The major challenges of our modern world lie in the fields of health, environment, energy, production, and security. Scientific progress and innovation in these areas are essentially driven by the generation and manipulation of photons – e.g. in photonic devices, data transmission, sensors, high-resolution microscopy, or the manipulation of biological and other materials, or even the the manipulation of light by light.
That is why photonics is one of the key technologies of the 21st century. Major strategic plans of the German Federal Ministry of Education and Research BMBF (Agenda Photonik 2020), of the European Commission (Strategic Research Agenda - Lighting the way ahead), of the European Technology Platform Photonics21, and of the U.S. government (Harnessing Light II – Photonics for 21st Century Competitiveness) acknowledge this trend. The BMBF Agenda Photonik 2020 confirms that optical technologies are Germany's most important future technologies, even more important than the pharmaceutical industry.

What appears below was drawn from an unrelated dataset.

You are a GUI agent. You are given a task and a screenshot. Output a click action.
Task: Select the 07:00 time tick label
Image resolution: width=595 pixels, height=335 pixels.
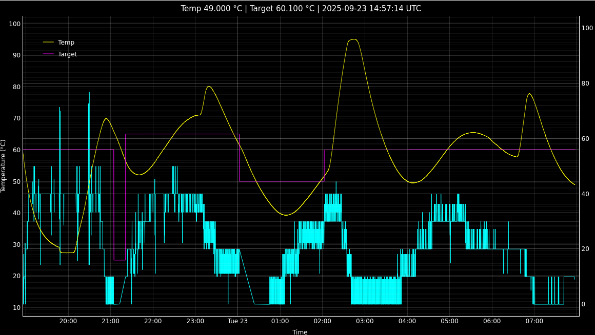click(534, 321)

Mathematics plays a key role in optical technologies: It serves as the most precise microscope one can think of. The simulation of photonic structures helps creating more efficient devices, and mathematical modeling and simulation leads to a better understanding of light-matter interaction, including engineering of open quantum systems.
The methods in this application field span a whole range of mathematical disciplines, from mathematical physics as the modelling language, theory and numerical simulation of partial differential equations to solve high dimensional and multiscale problems to applied stochastics.